__WORK INSTRUCTION__
Show all lines from the records below in which the string "junio" is present.

--- STORED DATA ---

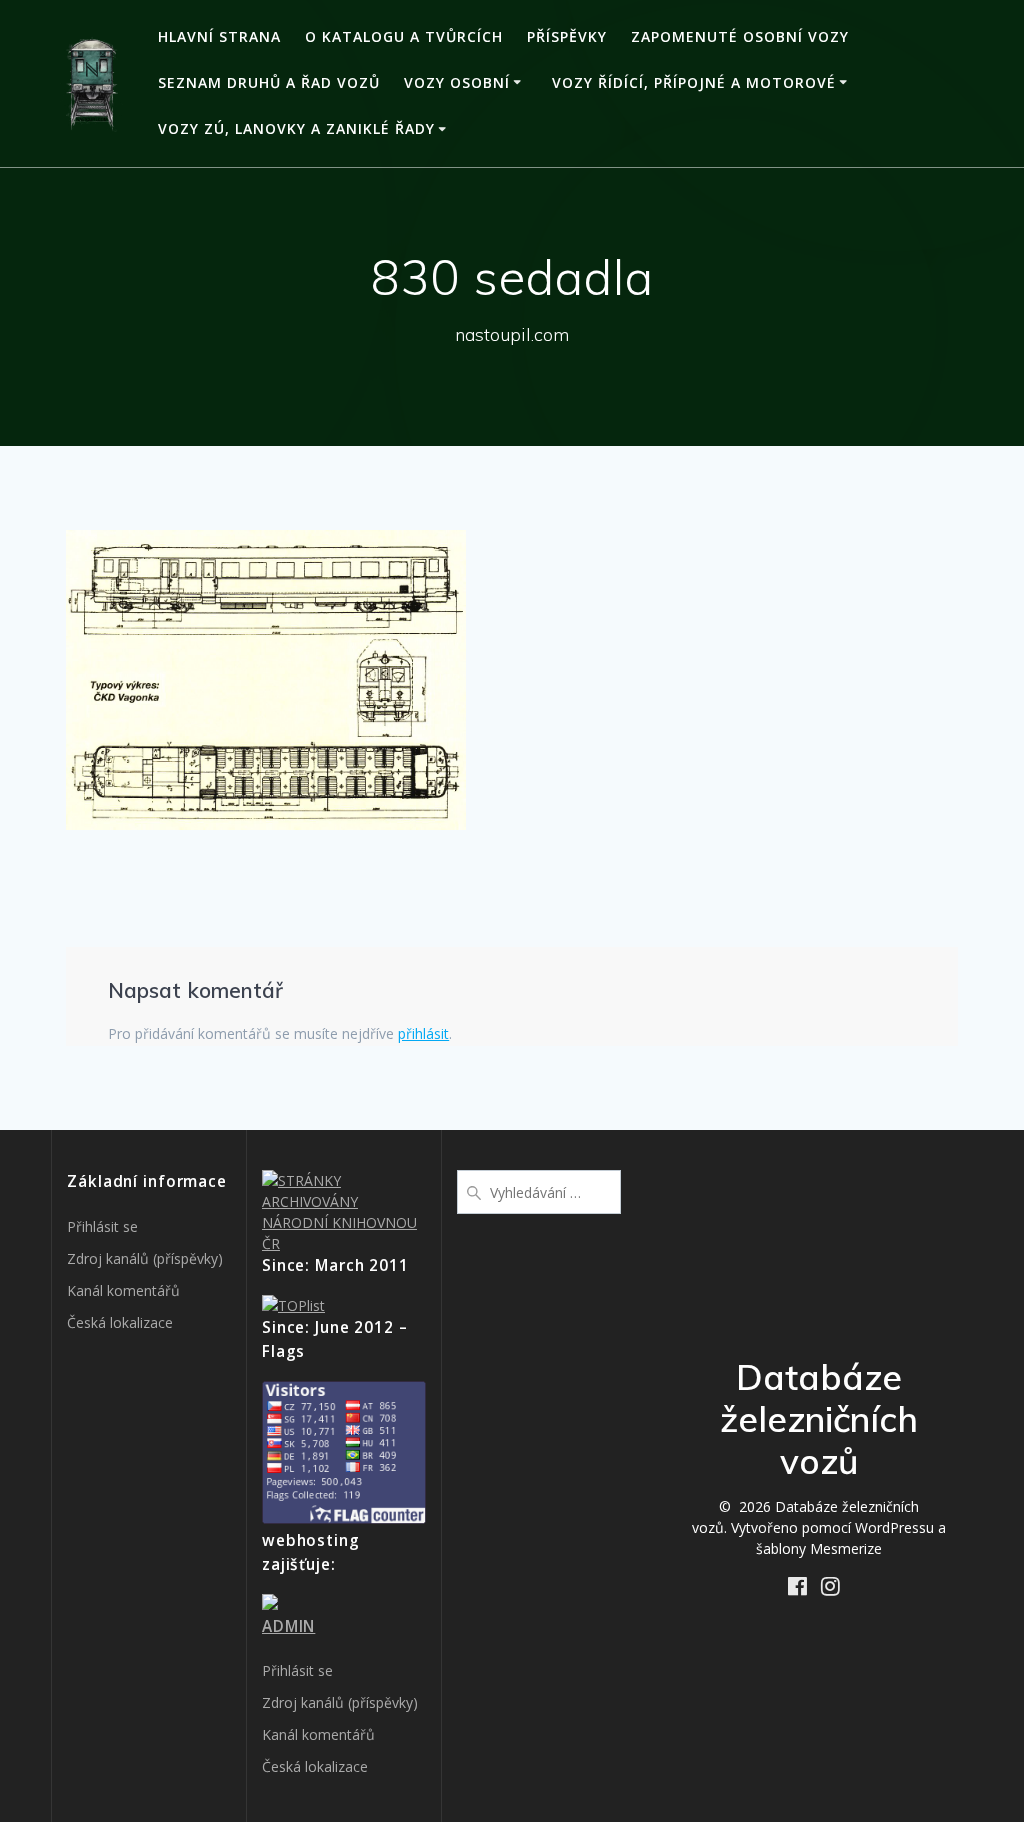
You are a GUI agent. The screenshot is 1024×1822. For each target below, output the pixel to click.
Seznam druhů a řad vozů (269, 82)
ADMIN (288, 1626)
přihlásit (423, 1033)
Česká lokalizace (120, 1322)
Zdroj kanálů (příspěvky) (145, 1258)
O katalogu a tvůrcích (404, 36)
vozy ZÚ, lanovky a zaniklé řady (296, 128)
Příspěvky (567, 36)
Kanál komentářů (123, 1290)
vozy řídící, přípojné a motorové (694, 82)
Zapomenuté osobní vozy (740, 36)
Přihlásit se (102, 1226)
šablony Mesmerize (819, 1548)
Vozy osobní (457, 82)
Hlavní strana (219, 36)
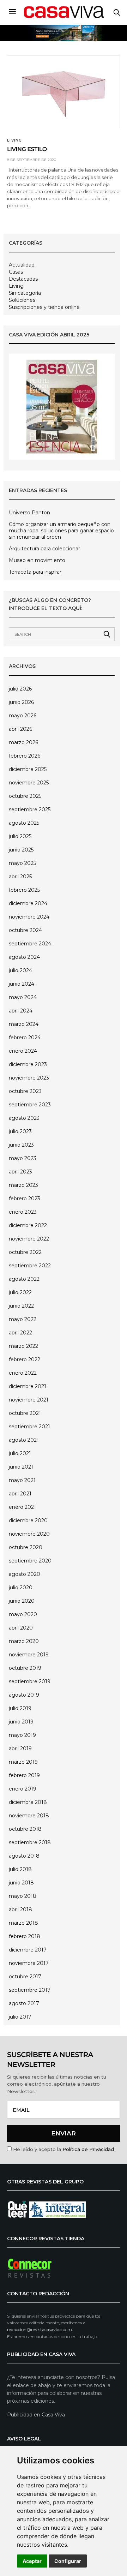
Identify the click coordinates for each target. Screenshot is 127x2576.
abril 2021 (20, 1493)
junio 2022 (21, 1306)
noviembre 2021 (28, 1400)
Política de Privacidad (88, 2149)
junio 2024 (21, 984)
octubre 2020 (25, 1547)
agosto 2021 (24, 1440)
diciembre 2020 (28, 1520)
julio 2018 (20, 1869)
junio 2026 (21, 702)
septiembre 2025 (29, 809)
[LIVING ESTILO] (63, 91)
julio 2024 (20, 970)
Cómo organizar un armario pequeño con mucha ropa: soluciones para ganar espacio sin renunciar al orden (61, 530)
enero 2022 (23, 1373)
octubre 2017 (25, 1976)
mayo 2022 (22, 1319)
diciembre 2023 (28, 1064)
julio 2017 (20, 2017)
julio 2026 (20, 689)
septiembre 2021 (29, 1426)
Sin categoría (25, 293)
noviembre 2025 (29, 782)
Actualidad (22, 264)
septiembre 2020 (30, 1561)
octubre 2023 (25, 1091)
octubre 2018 (25, 1829)
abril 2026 (20, 729)
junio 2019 (21, 1722)
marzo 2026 (23, 742)
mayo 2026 (22, 715)
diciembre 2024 (28, 903)
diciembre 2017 (28, 1950)
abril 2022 (20, 1332)
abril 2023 (20, 1172)
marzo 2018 (23, 1923)
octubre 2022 (25, 1252)
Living (14, 140)
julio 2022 (20, 1292)
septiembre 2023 (30, 1104)
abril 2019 (20, 1748)
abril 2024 (20, 1011)
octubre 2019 (25, 1668)
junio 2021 (21, 1467)
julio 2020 (20, 1587)
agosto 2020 (24, 1574)
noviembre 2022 (29, 1239)
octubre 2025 (25, 796)
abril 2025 (20, 876)
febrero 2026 (24, 756)
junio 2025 (21, 850)
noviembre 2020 (29, 1534)
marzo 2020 (24, 1641)
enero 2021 (22, 1507)
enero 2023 (23, 1212)
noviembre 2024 (29, 917)
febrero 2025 (24, 890)
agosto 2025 (24, 823)
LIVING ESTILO (27, 149)
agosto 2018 (24, 1856)
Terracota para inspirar (35, 572)
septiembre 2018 (30, 1842)
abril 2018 (20, 1909)
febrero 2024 (25, 1037)
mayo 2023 (22, 1158)
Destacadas (23, 278)
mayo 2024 (23, 997)
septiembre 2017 (29, 1990)
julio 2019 (20, 1708)
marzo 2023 (23, 1185)
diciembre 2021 (27, 1386)
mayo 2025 (22, 863)
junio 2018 (21, 1882)
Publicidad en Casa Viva (36, 2414)
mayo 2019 (22, 1735)
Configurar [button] (67, 2561)
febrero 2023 (24, 1198)
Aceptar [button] (32, 2561)
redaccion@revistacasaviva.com (39, 2329)
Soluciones (22, 300)
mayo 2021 (22, 1480)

---

__RESULT BELOW__
junio 2022 (21, 1306)
junio 2024 (21, 984)
junio 2026 (21, 702)
junio 2019 (21, 1722)
junio 2021 (21, 1467)
junio 2025 (21, 850)
junio 2018 (21, 1882)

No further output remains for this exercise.